Retail sales for January were stronger than expected, showing ongoing strength in most categories of consumer spending. Total retail sales increased by 0.4 percent, boosted by higher gasoline prices, which ramped up sales at service stations by 2.3 percent for the month. Hiring, wage growth, increasing consumer confidence, higher house prices and a climbing stock market are all positives for consumer spending this spring.
Inflation data showed the impact of higher energy prices. Both the Producer Price index and the Consumer Price index were hotter than expected in January. The Headline PPI gained 0.6 percent for the month, as did the headline CPI.

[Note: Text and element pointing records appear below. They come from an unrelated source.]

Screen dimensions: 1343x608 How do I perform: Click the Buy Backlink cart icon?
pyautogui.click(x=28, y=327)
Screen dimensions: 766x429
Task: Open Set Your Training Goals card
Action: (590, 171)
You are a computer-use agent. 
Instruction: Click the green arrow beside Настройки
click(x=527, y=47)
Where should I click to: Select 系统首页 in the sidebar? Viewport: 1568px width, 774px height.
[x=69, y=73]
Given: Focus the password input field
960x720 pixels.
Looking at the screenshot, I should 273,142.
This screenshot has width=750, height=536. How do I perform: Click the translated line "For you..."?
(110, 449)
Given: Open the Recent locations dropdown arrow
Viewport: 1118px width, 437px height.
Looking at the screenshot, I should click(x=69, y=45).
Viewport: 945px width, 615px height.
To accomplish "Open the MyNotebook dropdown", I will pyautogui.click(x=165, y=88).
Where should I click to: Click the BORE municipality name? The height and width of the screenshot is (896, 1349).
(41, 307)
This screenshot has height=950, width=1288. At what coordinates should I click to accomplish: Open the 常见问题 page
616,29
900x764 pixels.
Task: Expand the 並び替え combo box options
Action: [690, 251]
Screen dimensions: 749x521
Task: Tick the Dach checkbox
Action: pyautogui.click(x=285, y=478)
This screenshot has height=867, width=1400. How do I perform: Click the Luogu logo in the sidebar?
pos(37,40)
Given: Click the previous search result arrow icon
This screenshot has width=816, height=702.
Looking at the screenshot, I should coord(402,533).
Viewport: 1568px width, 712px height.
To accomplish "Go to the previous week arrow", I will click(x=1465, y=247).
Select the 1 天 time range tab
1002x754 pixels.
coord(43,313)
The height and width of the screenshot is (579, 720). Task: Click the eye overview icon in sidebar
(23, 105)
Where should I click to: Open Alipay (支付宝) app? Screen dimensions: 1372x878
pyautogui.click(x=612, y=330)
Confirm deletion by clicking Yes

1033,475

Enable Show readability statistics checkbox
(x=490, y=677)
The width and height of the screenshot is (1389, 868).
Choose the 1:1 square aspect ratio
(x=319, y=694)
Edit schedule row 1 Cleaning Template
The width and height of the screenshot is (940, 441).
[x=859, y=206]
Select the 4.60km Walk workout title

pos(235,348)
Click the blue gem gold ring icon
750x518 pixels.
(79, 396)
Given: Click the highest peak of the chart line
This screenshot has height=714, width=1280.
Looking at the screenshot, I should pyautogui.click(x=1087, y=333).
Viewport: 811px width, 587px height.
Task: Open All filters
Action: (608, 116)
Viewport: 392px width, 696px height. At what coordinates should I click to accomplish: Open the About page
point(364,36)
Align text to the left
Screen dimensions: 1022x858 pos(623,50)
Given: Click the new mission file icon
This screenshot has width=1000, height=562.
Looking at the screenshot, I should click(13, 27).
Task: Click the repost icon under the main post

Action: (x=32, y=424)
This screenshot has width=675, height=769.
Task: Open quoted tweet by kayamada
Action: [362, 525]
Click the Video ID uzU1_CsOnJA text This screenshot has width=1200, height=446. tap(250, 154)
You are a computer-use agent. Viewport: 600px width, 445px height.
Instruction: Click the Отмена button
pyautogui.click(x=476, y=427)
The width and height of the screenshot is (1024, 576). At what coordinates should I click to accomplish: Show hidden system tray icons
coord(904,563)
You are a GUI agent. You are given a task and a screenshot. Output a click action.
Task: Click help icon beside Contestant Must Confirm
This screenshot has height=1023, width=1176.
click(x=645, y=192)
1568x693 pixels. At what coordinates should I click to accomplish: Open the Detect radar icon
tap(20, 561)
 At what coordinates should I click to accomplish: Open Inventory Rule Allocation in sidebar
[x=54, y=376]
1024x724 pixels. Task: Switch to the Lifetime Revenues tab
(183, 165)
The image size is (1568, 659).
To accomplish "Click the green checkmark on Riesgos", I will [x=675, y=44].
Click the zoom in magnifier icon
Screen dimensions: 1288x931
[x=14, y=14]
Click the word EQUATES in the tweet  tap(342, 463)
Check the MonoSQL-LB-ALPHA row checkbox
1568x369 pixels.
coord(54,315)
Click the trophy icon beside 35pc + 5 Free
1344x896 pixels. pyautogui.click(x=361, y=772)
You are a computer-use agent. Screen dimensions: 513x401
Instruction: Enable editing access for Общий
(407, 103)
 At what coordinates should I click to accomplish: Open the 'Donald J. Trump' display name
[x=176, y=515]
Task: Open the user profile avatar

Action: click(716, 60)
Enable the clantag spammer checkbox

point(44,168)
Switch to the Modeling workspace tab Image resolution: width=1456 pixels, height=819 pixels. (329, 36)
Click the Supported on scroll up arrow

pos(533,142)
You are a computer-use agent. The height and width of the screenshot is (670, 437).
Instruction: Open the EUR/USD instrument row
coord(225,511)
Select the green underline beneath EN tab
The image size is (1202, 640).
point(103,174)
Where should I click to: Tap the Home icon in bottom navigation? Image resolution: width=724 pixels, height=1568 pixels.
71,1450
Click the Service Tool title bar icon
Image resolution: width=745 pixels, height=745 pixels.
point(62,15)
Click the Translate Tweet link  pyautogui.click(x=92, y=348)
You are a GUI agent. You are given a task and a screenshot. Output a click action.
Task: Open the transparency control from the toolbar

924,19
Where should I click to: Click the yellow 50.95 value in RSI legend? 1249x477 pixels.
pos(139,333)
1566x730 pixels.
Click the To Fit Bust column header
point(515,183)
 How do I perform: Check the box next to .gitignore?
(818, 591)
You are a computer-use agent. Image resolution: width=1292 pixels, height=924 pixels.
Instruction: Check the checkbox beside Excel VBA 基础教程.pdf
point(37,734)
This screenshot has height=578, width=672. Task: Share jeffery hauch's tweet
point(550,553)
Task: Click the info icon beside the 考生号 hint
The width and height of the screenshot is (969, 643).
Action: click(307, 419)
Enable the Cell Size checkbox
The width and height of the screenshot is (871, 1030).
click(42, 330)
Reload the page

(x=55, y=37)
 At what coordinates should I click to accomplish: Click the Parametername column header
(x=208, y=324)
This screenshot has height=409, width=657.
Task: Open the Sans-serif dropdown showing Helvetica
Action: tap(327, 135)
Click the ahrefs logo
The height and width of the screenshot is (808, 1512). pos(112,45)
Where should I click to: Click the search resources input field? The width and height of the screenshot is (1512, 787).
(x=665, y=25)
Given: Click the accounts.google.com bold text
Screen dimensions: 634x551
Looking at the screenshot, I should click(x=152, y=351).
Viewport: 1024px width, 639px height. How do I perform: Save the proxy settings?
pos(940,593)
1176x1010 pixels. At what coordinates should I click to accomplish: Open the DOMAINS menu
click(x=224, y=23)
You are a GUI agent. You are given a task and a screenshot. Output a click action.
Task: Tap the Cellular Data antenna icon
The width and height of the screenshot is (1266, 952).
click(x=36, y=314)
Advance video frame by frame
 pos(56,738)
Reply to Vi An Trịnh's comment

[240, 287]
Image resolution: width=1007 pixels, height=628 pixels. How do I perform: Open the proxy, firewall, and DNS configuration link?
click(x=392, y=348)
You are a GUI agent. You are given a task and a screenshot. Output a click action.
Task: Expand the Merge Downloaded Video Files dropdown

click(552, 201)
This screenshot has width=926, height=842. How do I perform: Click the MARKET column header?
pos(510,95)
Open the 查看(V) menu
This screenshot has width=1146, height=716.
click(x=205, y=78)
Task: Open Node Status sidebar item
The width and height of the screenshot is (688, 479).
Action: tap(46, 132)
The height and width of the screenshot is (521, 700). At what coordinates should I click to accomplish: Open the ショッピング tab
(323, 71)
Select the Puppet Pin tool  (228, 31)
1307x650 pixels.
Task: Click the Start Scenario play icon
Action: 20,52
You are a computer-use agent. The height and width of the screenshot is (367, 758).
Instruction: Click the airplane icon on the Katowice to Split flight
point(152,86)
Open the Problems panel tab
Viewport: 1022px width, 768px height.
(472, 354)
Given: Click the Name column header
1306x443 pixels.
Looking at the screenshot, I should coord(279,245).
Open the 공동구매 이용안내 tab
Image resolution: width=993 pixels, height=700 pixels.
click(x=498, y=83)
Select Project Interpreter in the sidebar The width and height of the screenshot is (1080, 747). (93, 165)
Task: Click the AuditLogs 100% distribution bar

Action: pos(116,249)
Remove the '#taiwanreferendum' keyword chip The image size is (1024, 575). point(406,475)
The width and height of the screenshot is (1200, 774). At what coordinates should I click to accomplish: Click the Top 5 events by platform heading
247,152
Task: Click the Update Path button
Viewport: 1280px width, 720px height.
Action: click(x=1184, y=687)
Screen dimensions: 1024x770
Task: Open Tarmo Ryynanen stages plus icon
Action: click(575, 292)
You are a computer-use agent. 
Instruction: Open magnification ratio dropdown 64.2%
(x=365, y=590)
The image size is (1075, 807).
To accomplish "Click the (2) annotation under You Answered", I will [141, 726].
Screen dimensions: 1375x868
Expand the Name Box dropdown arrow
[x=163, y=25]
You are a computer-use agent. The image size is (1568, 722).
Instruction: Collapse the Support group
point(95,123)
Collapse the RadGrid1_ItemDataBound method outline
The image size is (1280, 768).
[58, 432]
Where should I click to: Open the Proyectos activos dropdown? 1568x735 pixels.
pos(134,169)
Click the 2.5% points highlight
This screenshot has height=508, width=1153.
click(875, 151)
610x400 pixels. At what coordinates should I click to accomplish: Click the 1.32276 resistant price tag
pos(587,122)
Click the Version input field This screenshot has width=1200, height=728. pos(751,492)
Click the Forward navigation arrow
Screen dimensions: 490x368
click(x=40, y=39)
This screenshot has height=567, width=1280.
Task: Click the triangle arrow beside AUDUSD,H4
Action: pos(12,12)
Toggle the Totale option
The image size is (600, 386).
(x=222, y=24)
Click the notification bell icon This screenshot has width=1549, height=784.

Industrial production fell by 0.3 percent in January, weighed down by a reset in utility output, which has been lurching due to weather. Manufacturing output was up by 0.2 percent for the second month in a row. Mining output gained 2.8 percent in January, reflecting higher rig counts and more oil drilling activity.
Housing starts dipped by 2.6 percent in January. Single-family starts rebounded from their December dip, up 1.9 percent in January. Multifamily starts went the other way, falling by 7.9 percent after surging in December. Forward-looking permits increased by 4.6 percent in January to a 1,285,000 unit annual rate as multifamily permits rebounded from a December slump.
Initial claims for unemployment insurance increased by 5,000 for the week ending February 11, to hit 239,000. Continuing claims eased, down by 3,000 to hit 2,076,000 for the week ending February 4. These are very good numbers that show tight labor market conditions.
The Conference Board’s Leading Economic Index increased by 0.6 percent in January. This was the strongest monthly increase since June 2015. The Coincident Index and the Lagging Index were also positive.
Small business optimism remained strong in February according to the NFIB.